Scientific classification
- Kingdom: Animalia
- Phylum: Mollusca
- Class: Gastropoda
- Subclass: Caenogastropoda
- Order: Neogastropoda
- Superfamily: Conoidea
- Family: Conidae
- Genus: Conus
- Species: C. micropunctatus
- Binomial name: Conus micropunctatus Rolán & Röckel, 2000
- Synonyms: Conus (Lautoconus) micropunctatus Rolán & Röckel, 2000 · accepted, alternate representation; Varioconus micropunctatus (Rolán & Röckel, 2000);

= Conus micropunctatus =

- Authority: Rolán & Röckel, 2000
- Conservation status: LC
- Synonyms: Conus (Lautoconus) micropunctatus Rolán & Röckel, 2000 · accepted, alternate representation, Varioconus micropunctatus (Rolán & Röckel, 2000)

Species of sea snail

Conus micropunctatus is a species of sea snail, a marine gastropod mollusk in the family Conidae, the cone snails and their allies.

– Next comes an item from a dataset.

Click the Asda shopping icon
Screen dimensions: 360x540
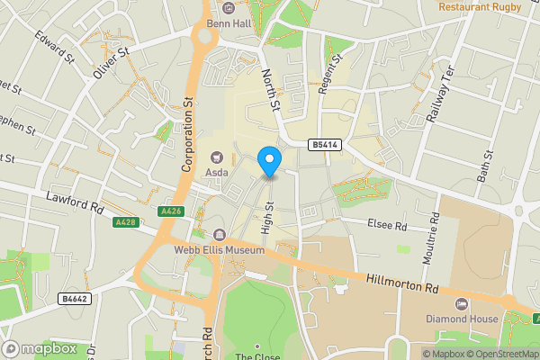[x=217, y=158]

Like all species within the genus Conus, these snails are predatory and venomous. They are capable of stinging humans, therefore live ones should be handled carefully or not at all.

==Description==

The size of the shell varies between 15 mm and 35 mm.
==Distribution==
This species occurs in the Atlantic Ocean off Angola.